Atlas joined the White House this summer, where he clashed with top government scientists, including Dr. Anthony Fauci and Dr Deborah Birx, as he resisted stronger efforts to contain the pandemic.

Atlas attacked public health measures such as masks, stay-at-home orders and social distancing. He called on residents of Michigan to “rise up” against restrictions put in place by Governor Gretchen Whitmer, who had been the target of a kidnapping plot, leading to calls for his firing.

Atlas repeatedly downplayed the threat of the virus, which has killed more than 265,000 Americans.

He also promoted the idea that the US should aim to achieve “herd immunity”, a so-called strategy that would probably result in millions of deaths, and was repeatedly rebuked by public health and infectious disease experts, in addition to Stanford University and the Stanford faculty senate.

His views also prompted Stanford to issue a statement distancing itself from the faculty member, saying Atlas “has expressed views that are inconsistent with the university’s approach in response to the pandemic”.

### [Instructions]
**1)** Name each public health measure that the passage about Atlas says he attacked.
**2)** Answer these from the passage about Atlas:
(a) Residents of which state did Atlas call on to "rise up"?
(b) How many Americans does the passage say the virus has killed?
(c) Which university issued a statement distancing itself from Atlas?
**3)** Does the passage about Atlas support each statement? Answer yes or no and quote the deciding words.
(a) Atlas clashed with Dr. Anthony Fauci.
(b) Atlas joined the White House in the spring.
(c) Stanford said Atlas's views matched the university's approach to the pandemic.
The dataset items that come next are separate material, unrelated to the passage about Atlas.

Dataset items:

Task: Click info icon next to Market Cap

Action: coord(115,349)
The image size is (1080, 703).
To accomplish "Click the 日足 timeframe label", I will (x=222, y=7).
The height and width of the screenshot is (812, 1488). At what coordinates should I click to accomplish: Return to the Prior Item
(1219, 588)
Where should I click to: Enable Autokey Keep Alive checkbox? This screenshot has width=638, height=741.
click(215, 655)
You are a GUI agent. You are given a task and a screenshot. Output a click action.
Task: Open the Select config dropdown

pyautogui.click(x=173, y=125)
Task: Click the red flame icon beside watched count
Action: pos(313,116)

--

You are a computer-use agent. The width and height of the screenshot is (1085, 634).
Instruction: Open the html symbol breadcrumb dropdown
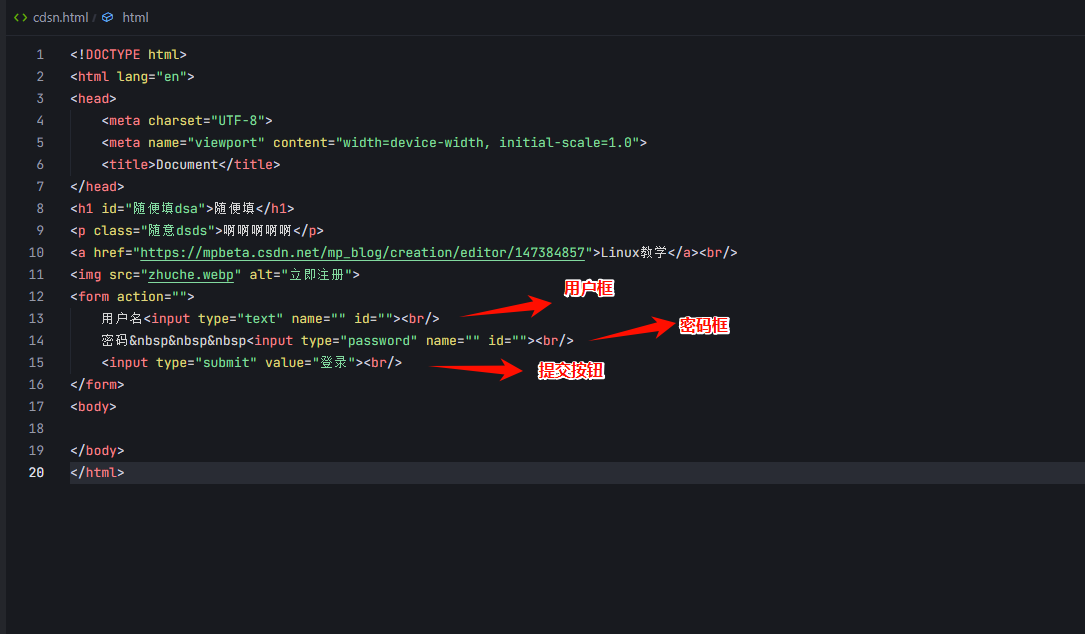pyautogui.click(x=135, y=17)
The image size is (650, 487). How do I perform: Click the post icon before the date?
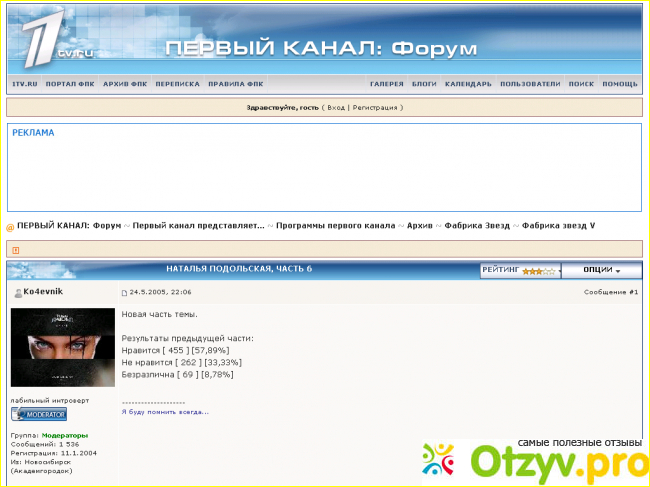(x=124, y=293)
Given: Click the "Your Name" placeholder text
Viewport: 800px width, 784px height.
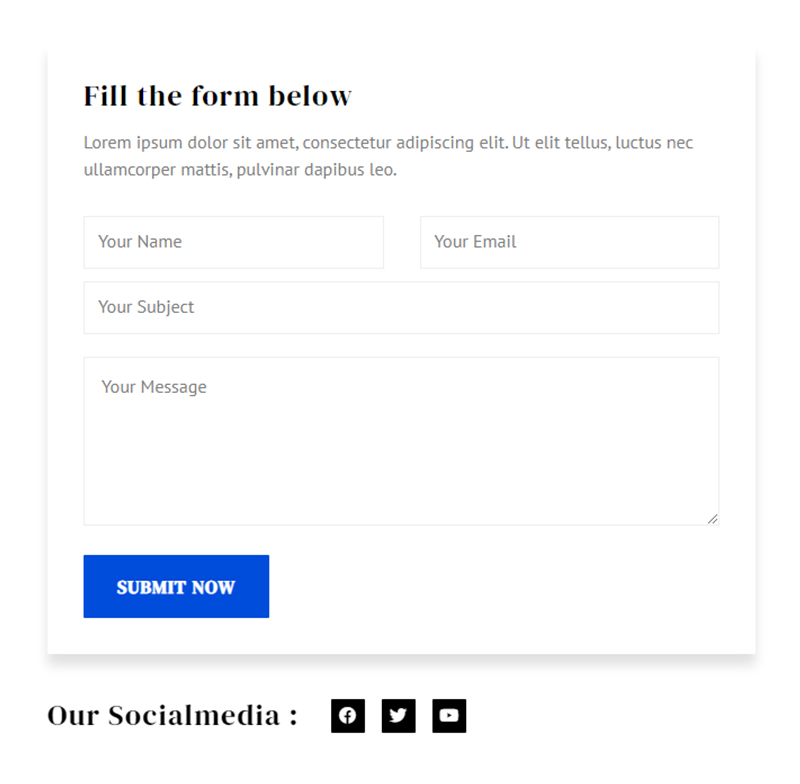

* * *

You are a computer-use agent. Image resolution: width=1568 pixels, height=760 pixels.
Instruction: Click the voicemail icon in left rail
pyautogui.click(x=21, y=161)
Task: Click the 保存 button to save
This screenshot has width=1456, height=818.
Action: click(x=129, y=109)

### [Exercise answers]
**1)** masks, stay-at-home orders, social distancing

**2)**
(a) Michigan
(b) More than 265,000
(c) Stanford University

**3)**
(a) Yes: "he clashed with top government scientists, including Dr. Anthony Fauci"
(b) No: "Atlas joined the White House this summer"
(c) No: "has expressed views that are inconsistent with the university’s approach in response to the pandemic"